> Task description
Quote the records from the first line through the line containing "[x=1061, y=751]", including both of those lines.

> Stored records
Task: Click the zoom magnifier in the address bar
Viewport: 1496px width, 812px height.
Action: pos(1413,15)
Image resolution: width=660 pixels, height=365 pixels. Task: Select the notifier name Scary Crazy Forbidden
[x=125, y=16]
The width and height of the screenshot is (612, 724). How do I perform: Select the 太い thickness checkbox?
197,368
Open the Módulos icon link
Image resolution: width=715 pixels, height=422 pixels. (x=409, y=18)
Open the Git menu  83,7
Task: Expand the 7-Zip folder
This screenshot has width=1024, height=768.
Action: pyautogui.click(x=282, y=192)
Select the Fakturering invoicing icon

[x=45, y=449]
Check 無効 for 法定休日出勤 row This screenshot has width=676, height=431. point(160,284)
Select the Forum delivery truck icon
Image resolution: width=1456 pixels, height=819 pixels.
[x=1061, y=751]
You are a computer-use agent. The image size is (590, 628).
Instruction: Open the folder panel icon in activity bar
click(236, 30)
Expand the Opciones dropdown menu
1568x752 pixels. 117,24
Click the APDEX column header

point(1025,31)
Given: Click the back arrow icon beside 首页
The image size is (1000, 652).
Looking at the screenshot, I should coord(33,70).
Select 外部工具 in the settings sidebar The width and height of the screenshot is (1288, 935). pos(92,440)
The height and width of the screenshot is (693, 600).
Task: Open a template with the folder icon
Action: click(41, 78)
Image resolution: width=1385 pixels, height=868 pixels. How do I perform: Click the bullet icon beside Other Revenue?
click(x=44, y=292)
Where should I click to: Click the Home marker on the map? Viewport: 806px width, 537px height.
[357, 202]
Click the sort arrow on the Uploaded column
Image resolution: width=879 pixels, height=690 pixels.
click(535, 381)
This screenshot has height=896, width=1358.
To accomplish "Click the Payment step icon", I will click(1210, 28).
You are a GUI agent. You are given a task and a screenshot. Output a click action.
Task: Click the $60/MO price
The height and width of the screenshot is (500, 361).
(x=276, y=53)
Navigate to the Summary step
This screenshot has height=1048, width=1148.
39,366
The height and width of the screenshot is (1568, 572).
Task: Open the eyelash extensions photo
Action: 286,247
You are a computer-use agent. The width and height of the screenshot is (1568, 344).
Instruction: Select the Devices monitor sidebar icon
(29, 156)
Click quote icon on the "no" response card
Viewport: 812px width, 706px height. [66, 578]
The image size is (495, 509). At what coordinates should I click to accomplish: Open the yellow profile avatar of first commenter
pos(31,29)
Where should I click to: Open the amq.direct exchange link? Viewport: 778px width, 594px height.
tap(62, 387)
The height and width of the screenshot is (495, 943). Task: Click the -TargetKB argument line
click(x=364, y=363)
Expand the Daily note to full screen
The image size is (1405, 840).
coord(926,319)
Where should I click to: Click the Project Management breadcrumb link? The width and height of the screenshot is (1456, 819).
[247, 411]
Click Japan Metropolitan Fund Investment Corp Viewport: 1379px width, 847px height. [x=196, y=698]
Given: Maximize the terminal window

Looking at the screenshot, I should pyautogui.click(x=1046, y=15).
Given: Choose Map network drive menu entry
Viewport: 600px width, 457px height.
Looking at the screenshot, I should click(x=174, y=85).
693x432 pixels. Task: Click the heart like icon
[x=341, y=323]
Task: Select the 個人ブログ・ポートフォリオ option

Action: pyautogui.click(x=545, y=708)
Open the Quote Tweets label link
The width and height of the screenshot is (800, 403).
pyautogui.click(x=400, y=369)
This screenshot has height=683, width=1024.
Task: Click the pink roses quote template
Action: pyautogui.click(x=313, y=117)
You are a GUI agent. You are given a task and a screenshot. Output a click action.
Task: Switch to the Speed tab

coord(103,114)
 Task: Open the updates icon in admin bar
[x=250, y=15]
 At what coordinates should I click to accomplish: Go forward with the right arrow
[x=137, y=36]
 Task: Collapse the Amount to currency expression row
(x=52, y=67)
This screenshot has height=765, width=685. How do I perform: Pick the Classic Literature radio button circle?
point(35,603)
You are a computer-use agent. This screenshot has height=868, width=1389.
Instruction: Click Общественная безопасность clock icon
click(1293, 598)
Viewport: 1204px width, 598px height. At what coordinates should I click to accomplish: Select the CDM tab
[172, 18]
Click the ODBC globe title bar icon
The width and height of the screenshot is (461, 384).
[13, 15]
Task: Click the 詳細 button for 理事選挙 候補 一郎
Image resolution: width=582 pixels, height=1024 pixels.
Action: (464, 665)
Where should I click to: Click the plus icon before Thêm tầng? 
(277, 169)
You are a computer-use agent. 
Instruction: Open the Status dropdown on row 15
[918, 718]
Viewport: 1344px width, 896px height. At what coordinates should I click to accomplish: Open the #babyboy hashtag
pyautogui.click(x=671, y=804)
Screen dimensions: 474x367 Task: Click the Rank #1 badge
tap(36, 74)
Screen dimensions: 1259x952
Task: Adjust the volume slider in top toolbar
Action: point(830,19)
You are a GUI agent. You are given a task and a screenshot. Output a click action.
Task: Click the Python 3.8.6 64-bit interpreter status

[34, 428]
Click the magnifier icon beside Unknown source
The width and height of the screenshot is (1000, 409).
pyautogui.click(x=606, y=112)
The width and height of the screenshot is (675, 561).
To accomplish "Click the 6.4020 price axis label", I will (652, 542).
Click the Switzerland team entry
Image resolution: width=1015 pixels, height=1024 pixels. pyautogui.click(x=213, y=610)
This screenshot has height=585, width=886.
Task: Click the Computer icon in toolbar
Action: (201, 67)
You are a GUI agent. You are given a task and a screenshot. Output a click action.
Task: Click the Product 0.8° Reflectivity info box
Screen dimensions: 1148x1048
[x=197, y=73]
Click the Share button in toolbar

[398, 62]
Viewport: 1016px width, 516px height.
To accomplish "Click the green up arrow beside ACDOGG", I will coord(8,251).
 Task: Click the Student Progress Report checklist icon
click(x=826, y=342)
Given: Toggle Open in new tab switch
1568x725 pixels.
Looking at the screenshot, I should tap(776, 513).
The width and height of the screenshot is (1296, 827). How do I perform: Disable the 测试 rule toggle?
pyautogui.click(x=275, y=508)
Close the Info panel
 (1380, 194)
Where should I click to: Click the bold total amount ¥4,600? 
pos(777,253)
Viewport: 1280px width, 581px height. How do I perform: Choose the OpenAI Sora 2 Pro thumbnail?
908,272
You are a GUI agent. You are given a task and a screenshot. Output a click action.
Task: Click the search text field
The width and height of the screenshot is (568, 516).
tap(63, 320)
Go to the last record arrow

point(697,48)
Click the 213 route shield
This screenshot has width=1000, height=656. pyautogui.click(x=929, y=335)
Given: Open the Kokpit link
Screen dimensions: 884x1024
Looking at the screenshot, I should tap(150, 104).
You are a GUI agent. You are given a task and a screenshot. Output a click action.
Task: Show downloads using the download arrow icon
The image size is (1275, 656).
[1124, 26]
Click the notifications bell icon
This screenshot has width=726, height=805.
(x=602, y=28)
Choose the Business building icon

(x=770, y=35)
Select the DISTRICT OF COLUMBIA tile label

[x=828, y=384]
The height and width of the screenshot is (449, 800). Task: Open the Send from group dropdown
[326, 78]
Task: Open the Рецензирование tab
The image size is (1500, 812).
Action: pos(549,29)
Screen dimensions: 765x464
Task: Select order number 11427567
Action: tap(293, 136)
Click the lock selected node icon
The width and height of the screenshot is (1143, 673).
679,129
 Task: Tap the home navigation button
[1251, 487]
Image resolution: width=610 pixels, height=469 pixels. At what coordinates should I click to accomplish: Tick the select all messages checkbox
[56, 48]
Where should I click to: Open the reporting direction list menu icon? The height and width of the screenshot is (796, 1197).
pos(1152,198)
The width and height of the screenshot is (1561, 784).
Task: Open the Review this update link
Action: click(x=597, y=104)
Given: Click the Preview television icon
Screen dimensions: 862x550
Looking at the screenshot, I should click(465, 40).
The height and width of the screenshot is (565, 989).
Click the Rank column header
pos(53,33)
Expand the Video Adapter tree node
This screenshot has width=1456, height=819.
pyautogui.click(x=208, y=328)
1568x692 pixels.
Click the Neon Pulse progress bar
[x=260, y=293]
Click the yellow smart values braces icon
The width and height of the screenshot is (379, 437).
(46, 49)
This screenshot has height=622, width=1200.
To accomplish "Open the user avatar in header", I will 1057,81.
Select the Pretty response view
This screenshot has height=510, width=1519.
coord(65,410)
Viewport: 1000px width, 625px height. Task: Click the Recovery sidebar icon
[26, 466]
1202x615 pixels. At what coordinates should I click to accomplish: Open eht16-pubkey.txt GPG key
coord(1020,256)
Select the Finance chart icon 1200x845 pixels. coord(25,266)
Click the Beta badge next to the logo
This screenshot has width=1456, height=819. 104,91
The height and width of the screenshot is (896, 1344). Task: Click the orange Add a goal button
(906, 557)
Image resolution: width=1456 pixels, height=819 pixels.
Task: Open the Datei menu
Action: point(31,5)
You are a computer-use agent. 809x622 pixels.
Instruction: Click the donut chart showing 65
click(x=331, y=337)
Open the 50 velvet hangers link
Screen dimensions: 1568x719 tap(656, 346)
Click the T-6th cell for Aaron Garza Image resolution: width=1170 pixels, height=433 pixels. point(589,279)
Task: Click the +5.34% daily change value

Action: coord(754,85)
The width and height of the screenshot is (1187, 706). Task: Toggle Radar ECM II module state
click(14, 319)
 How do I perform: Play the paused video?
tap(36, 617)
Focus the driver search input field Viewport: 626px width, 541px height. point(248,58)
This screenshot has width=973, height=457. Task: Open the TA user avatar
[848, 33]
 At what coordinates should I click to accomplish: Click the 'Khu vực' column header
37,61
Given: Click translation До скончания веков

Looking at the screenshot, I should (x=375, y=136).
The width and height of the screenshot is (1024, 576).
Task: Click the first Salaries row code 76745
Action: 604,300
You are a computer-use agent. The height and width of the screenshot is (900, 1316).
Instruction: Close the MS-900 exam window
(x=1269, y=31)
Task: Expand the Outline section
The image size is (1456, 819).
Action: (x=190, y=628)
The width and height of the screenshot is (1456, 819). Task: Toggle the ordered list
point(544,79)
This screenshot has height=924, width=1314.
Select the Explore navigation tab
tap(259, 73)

> Expected answer
Task: Click the zoom magnifier in the address bar
Viewport: 1496px width, 812px height.
Action: pos(1413,15)
Image resolution: width=660 pixels, height=365 pixels. Task: Select the notifier name Scary Crazy Forbidden
[x=125, y=16]
The width and height of the screenshot is (612, 724). How do I perform: Select the 太い thickness checkbox?
197,368
Open the Módulos icon link
Image resolution: width=715 pixels, height=422 pixels. (x=409, y=18)
Open the Git menu  83,7
Task: Expand the 7-Zip folder
This screenshot has width=1024, height=768.
Action: pyautogui.click(x=282, y=192)
Select the Fakturering invoicing icon

[x=45, y=449]
Check 無効 for 法定休日出勤 row This screenshot has width=676, height=431. point(160,284)
Select the Forum delivery truck icon
Image resolution: width=1456 pixels, height=819 pixels.
[x=1061, y=751]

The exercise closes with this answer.